Internet Phone is the Future of Voice Communications
VoIP stands for Voice over Internet Protocol. The basic concept is also referred to as Internet Telephony or Digital Telephone. VoIP includes any voice communications routed through any network using TCP/IP. The microphone sends digitized voice signals over the packet-switched network and is then received at the other side over the other party’s speakers. It’s an alternative to using a dedicated land line or a circuit switch that carries the voice communication with conventional telephone services.
Using today’s high speed or broadband networks, the conversation is able to transpire relatively trouble free. Its earliest renditions have had some lag or delay between send/receive, but this is largely avoided with more efficient software support and faster digital lines. The result is that most VoIP conversations today will almost give you pin-drop acoustic sensitivity that a regular phone service can.

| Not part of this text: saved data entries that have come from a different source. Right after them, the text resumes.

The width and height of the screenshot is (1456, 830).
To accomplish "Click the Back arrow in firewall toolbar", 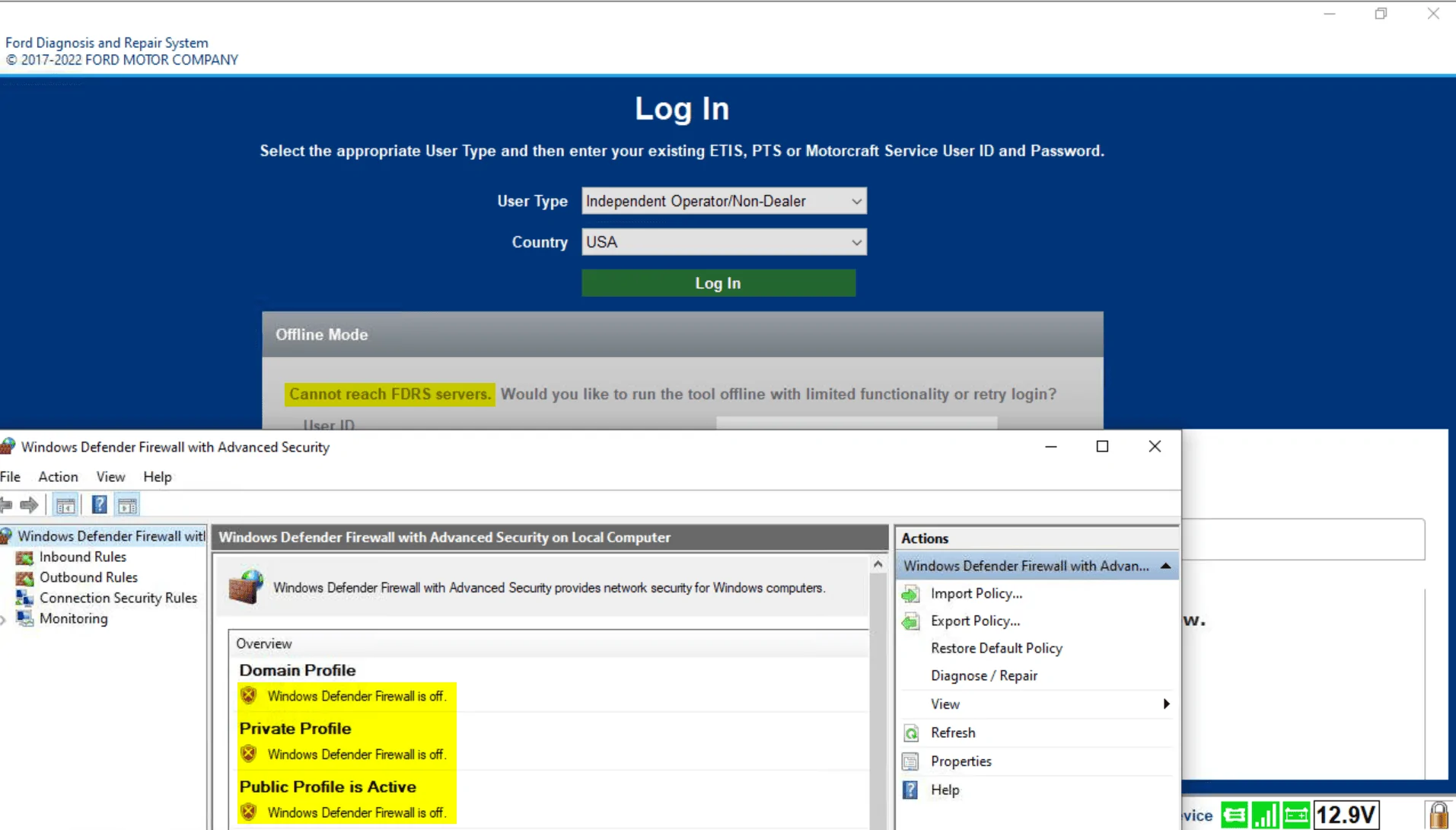I will click(7, 505).
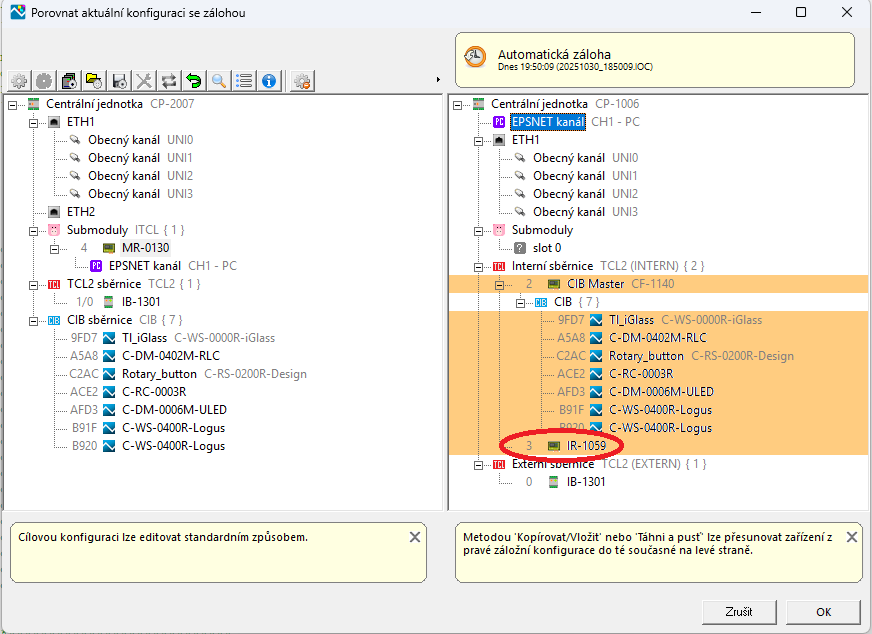Click the magnifier search toolbar icon
Viewport: 872px width, 634px height.
[x=218, y=81]
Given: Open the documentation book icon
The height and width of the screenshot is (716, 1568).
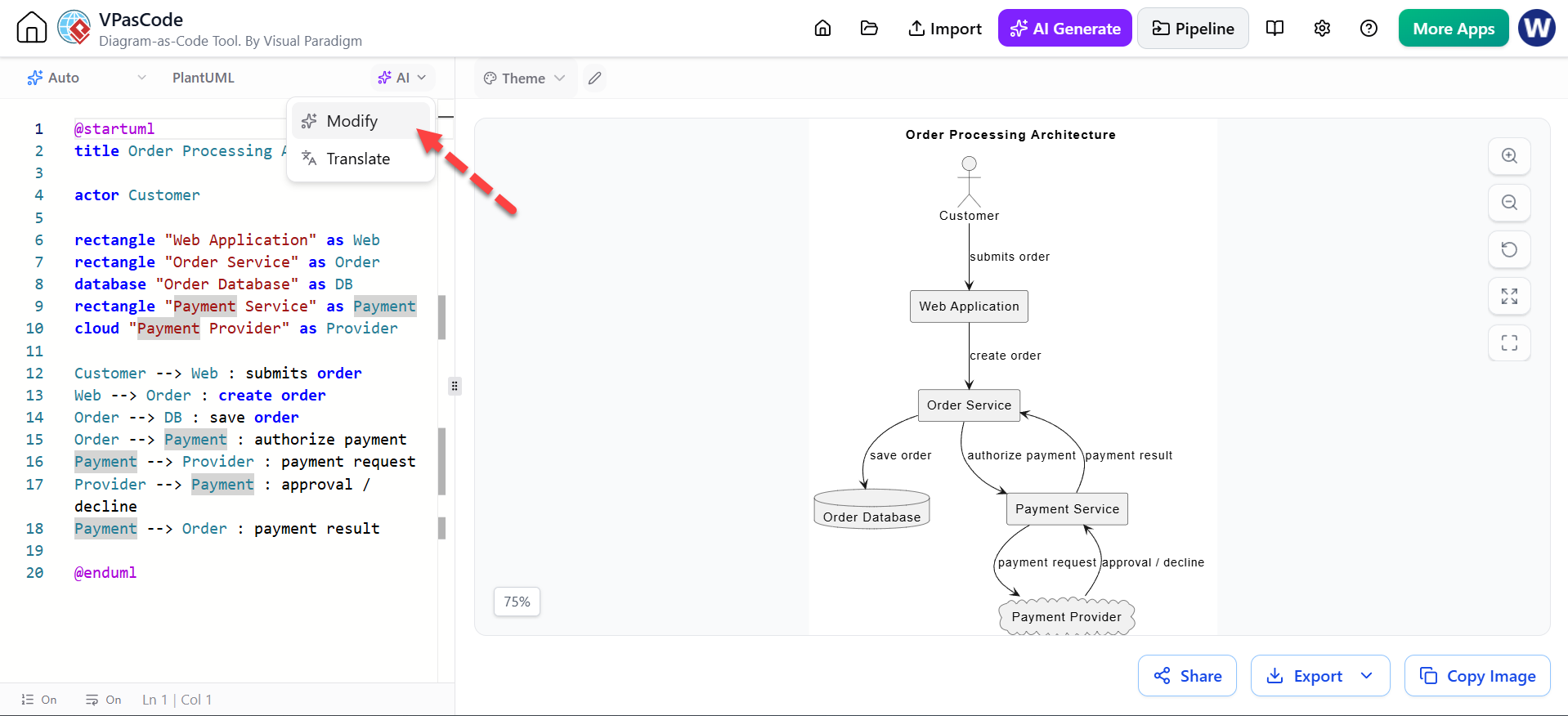Looking at the screenshot, I should point(1275,29).
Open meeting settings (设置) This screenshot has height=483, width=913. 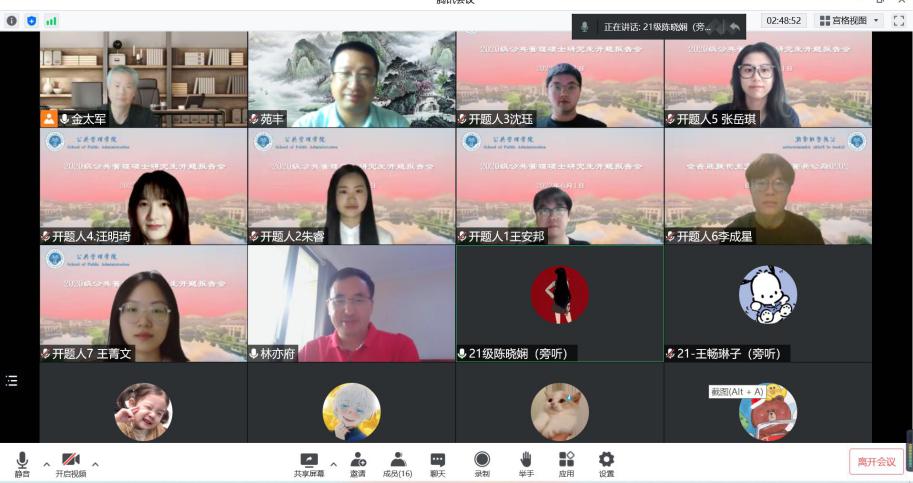(606, 463)
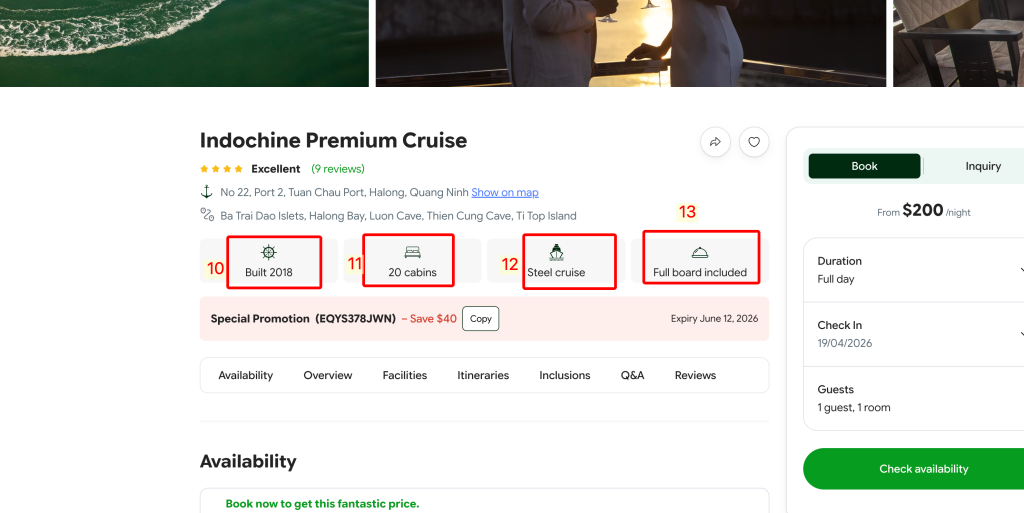Viewport: 1024px width, 513px height.
Task: Click the Show on map link
Action: [504, 192]
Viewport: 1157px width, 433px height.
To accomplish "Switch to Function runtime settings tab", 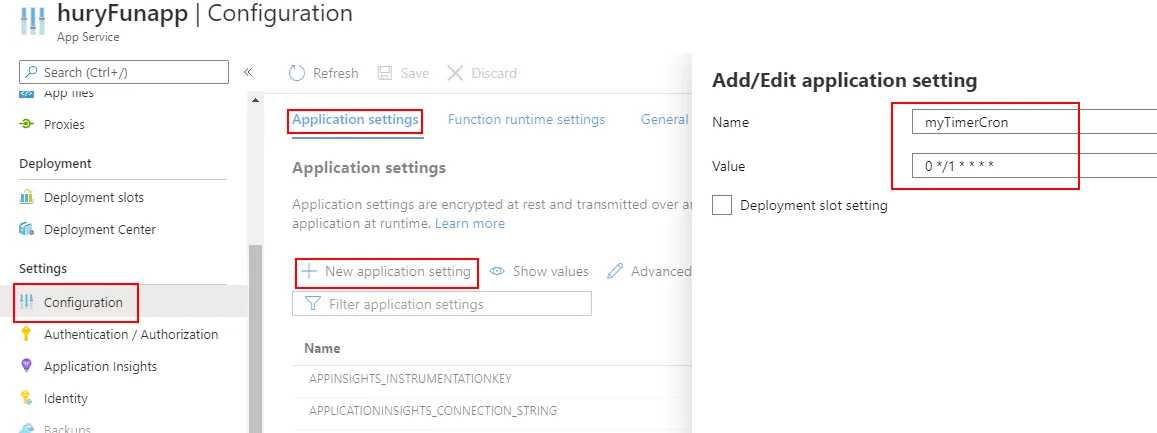I will (526, 120).
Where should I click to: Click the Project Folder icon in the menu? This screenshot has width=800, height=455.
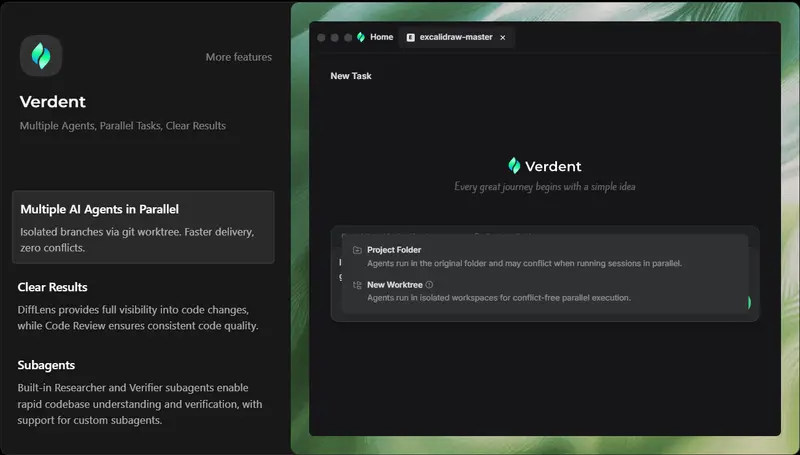pyautogui.click(x=357, y=250)
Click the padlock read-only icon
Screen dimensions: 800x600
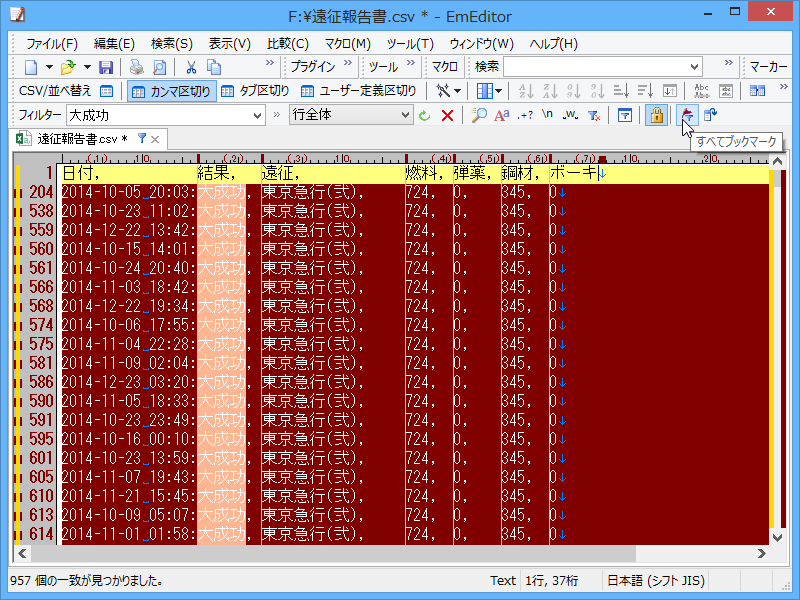click(x=657, y=115)
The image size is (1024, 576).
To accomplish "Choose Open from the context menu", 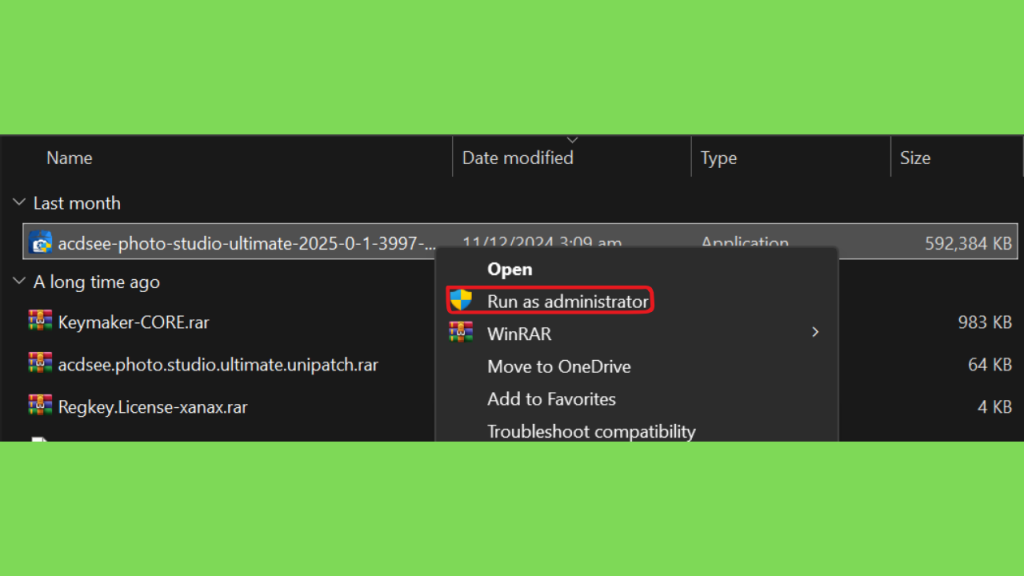I will pyautogui.click(x=509, y=269).
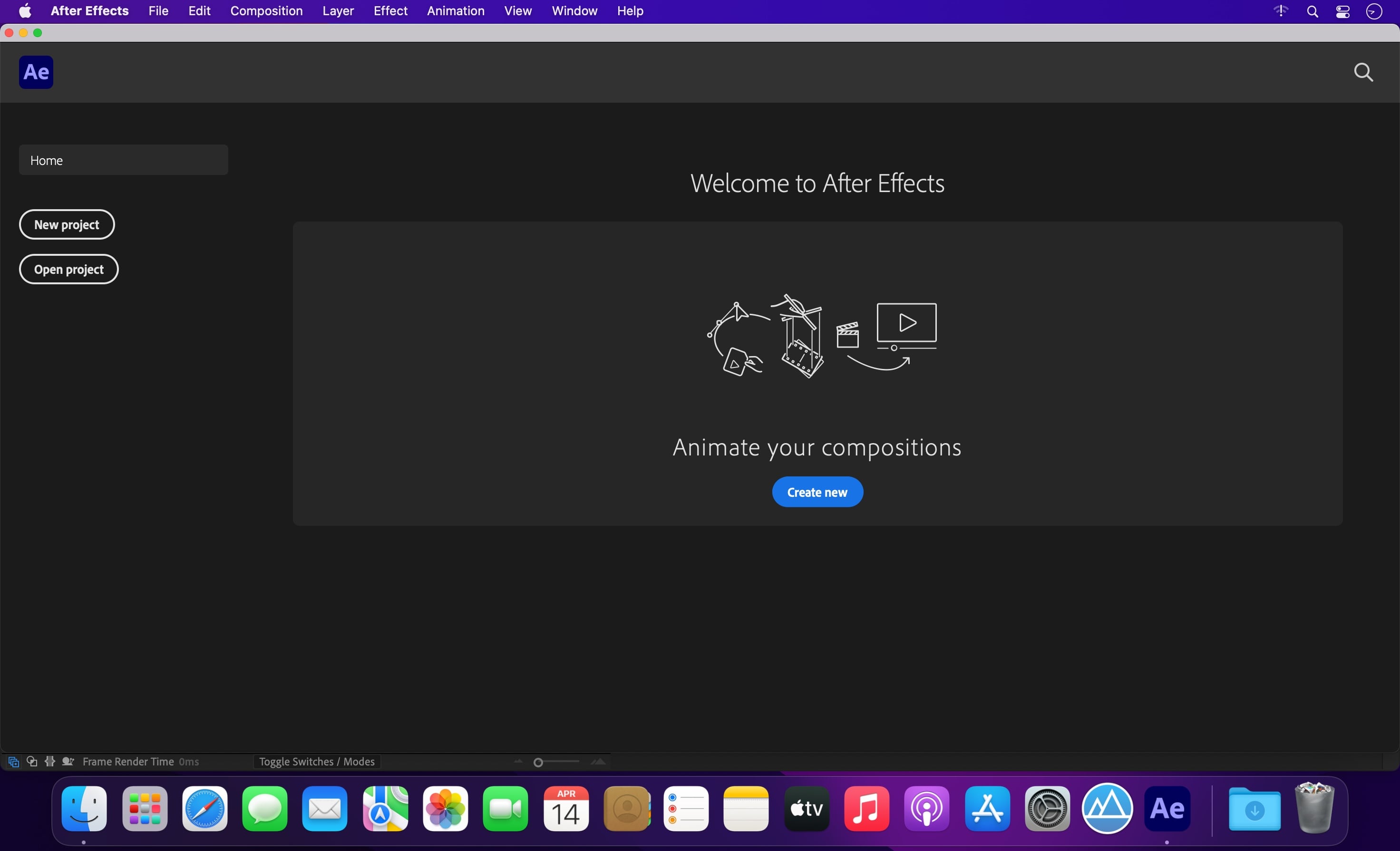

A standard telephone service will provide a higher standard of audio quality. The real advantage to a landline over VoIP is consistency. VoIP will sound great at times of low traffic in your local network, but is liable to sound horribly muddled at times of high network traffic. Other strikes against VoIP compared to the regular phone line include a greater potential for technical problems with the VoIP line. If the power goes out in your house, chances are you will not have phone service.
The predominant reason people turn to VoIP is the incredible cost savings on long distance calls. An added benefit to VoIP services is the flexibility of long distance calling. Depending on your provider, you can make calls from anywhere you have high speed internet access. Since your voice is being carried over TCP/IP on the internet, it means that once your phone has access to a high speed internet line, a call to the neighbor requires no more resources than a call across the continent. Most VoIP service providers have plans that charge a flat monthly fee for unlimited long distance.
The advent of instant internet message and voice communications have caused the prices of conventional telephone services to drop considerably. Even if you don’t use VoIP, chances are your long distance services carriers plan with unlimited minutes is influenced by competing VoIP services.
What you need for VoIP:
- Start with an analogue telephone, your household cordless is fine.
- Broadband or high speed internet connection. DSL or Cable.
- Telephone Adaptor (ATA) or BroadVoice router. This is what converts that analogue telephone to VoIP data that will get sent through the modem. This hardware is sometimes called a "VoIP Gateway".
- Router or hub is required if any other device besides the phone will be using your internet service. You need a router to give other devices including computers an IP address.
- Now you’re ready to subscribe to a VoIP Service.
Despite some question as to whether or not the technology was ready for widespread use, 2005 became the year that proved VoIP communications are here to stay. If you’re thinking of going VoIP for the first time, you will want to understand that the service is not as good as a conventional land line. However, in most instances, the audio quality is only marginal.
VoIP communications can have some problems with latency due to the way packet data is transmitted over the internet. There is nothing that ensures data packets carrying your voice to Grandma Millie are delivered in proper sequential order. The result of this is occasional lag or latency especially over long distances where your voice packet comes into contact with more switching and buffering. Many of these problems are being addressed with support from a relatively new cottage industry creating better packet stream technologies. Ubicom’s StreamEngine Technology is an example of a company creating solutions aimed at perfecting the timing of data traffic through the internet.
VoIP will also work with dedicated hardware. A serious VoIP household might use a digital phone or IP Phone. A digital phone is simply a phone that is able to connect directly to the internet with out the digital adaptor. Just plug the IP phone into your router and it’ll take an IP address and you VoIP away. There are even more sophisticated VoIP phones that include video. Some die hards might even use their computer as a VoIP phone, talking through a mic and listening through their system’s speakers. But most people prefer a handset.